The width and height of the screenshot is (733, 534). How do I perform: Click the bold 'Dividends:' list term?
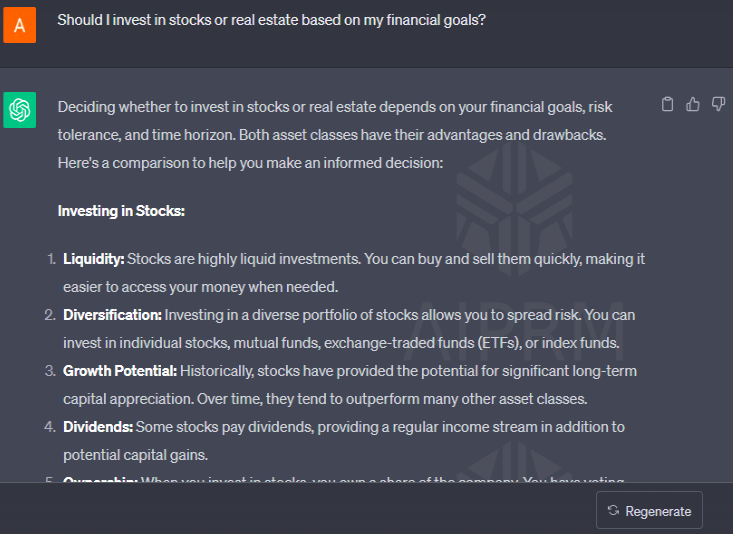[x=98, y=427]
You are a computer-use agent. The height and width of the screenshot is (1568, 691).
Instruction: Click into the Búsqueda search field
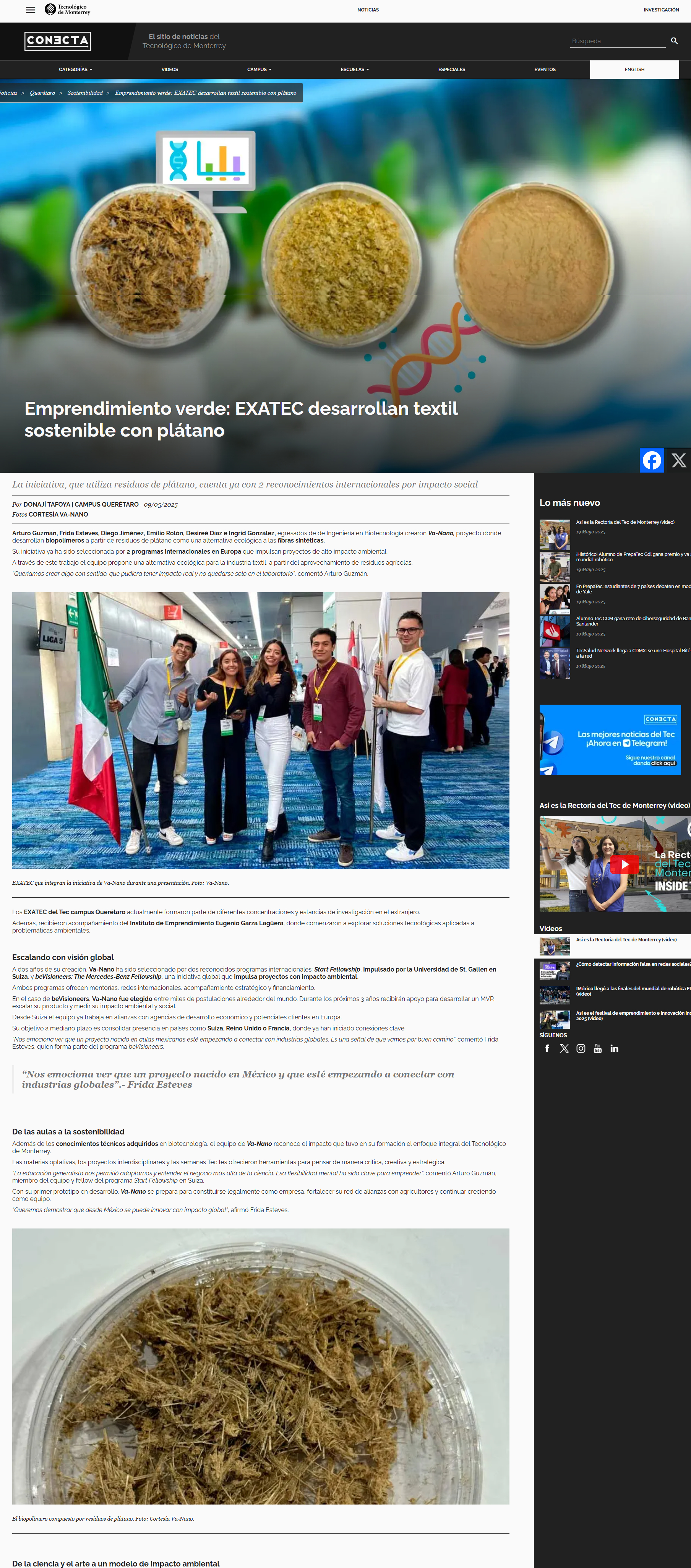click(617, 41)
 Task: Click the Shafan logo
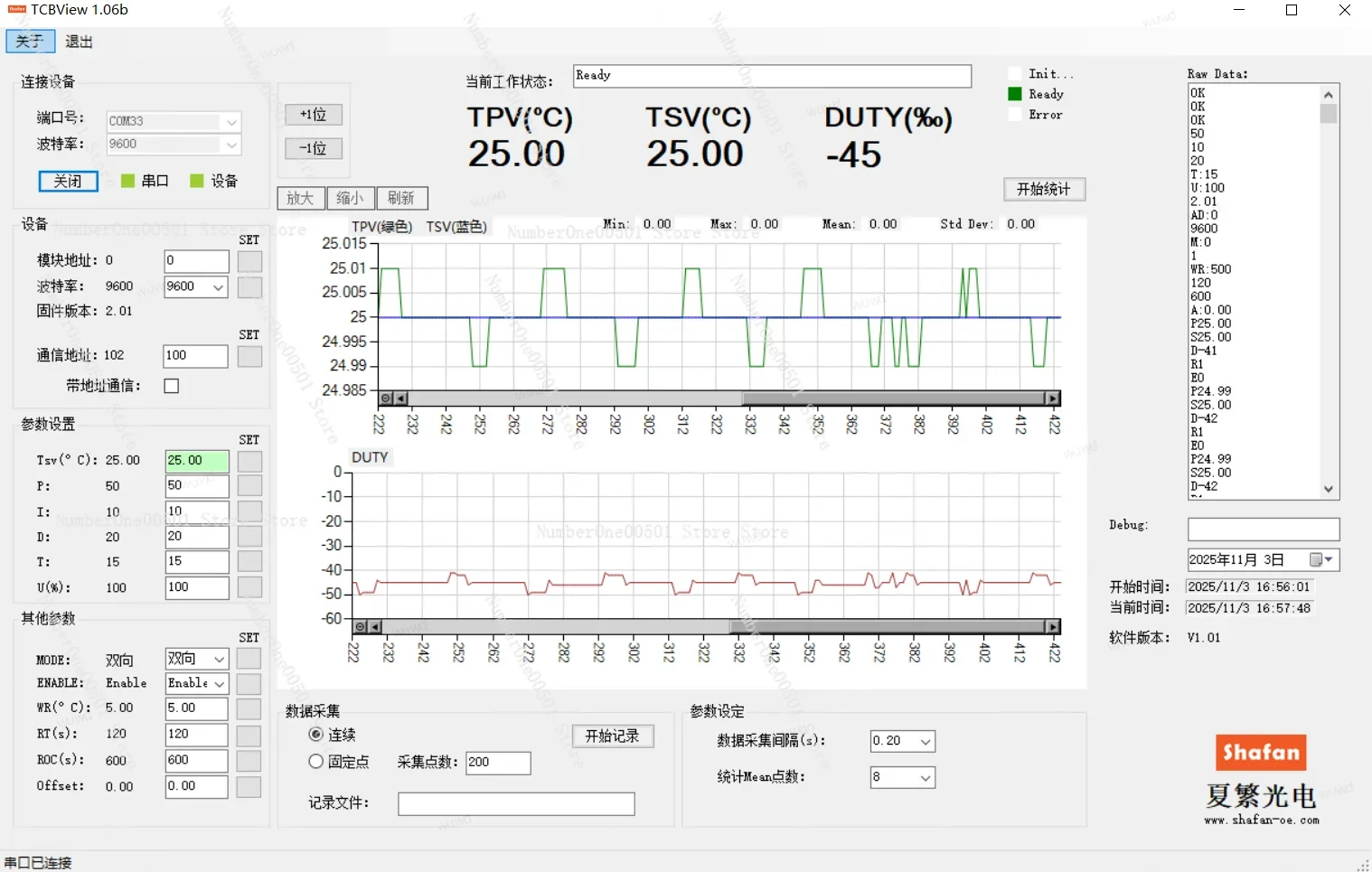pos(1260,753)
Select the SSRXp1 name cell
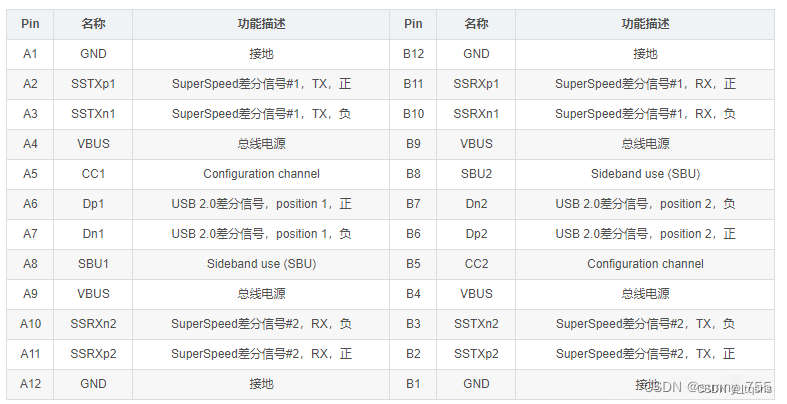The height and width of the screenshot is (404, 787). (476, 84)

★ ★ ★ ★

**Assignment**
Working from the material above, transcribe it exactly while omitting pictures.

**Solution to this task**
The width and height of the screenshot is (733, 534). How do I perform: Click the bold 'Dividends:' list term?
[x=98, y=427]
You are a computer-use agent. The height and width of the screenshot is (1568, 691).
Instruction: Click into the Búsqueda search field
click(617, 41)
 Task: Click the Shafan logo
pos(1260,753)
Select the SSRXp1 name cell
The height and width of the screenshot is (404, 787). (476, 84)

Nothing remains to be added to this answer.